I felt Quest’s hand on my waist before I heard his voice.

“Took you too long,” he whispered, pulling me onto the dance floor.

“Girl stuff,” I said. He didn’t need the details. Not tonight.

He pulled me close and we started swaying. The DJ had slowed it down. The lights were low and for a moment it was just us. His hand rested on my hip, my head against his chest, and I could hear the steady beat of his heart under my ear.

“We gotta get back to planning that wedding,” he said. “Now that you’ve healed and the baby is thriving, I don’t want to wait anymore.”

“I’ll call the planner on Monday.” I looked up at him. “But tonight we’re celebrating your brother. He deserves this.”

“He does.” Quest smiled. “But I’m still stealing one more dance with my future wife.”

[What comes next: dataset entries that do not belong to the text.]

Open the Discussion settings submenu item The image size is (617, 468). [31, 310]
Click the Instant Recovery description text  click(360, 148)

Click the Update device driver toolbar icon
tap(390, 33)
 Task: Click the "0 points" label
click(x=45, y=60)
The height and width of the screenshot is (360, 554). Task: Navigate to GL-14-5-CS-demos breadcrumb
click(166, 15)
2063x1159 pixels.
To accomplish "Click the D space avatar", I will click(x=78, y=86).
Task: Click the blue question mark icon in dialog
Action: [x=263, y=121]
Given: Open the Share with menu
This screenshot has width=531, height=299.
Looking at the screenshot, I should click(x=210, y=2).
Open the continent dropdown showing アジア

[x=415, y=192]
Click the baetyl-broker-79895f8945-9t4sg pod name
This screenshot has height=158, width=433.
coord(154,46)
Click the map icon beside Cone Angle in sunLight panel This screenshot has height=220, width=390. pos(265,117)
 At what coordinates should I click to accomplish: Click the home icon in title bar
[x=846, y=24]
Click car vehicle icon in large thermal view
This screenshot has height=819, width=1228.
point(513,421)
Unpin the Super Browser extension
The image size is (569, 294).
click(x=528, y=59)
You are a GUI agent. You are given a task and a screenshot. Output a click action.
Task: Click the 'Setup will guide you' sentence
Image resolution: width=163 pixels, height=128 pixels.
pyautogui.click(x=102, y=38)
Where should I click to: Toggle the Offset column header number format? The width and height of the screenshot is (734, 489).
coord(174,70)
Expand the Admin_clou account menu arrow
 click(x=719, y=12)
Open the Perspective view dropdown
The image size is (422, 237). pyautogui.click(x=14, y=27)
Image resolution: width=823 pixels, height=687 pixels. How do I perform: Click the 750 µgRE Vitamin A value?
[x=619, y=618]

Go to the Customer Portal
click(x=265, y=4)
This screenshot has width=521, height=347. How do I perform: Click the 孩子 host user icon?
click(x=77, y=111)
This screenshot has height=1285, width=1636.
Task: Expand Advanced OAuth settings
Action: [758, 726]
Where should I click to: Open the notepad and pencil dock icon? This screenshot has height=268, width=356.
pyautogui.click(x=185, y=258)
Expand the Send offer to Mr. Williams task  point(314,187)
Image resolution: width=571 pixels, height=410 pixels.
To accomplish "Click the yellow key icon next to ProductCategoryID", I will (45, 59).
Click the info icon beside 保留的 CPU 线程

“You can have as many as you want.”

He kissed my forehead and pulled me tighter against him. The music played and the family laughed around us. The casino glittered like a palace built from hustle, sacrifice, and loyalty.

I closed my eyes and let myself feel it. All of it. The warmth of his body, the safety of his arms, and the knowledge that I had walked through fire, survived the ocean, buried enemies, forgiven strangers, and come out the other side holding the hand of a man who would burn the world down for me.

“I love you, Quest. You are the best thing that ever happened to me.”

“I know,” he said. “And you’re mine.”

We danced until the song ended. Then we danced through the next one too.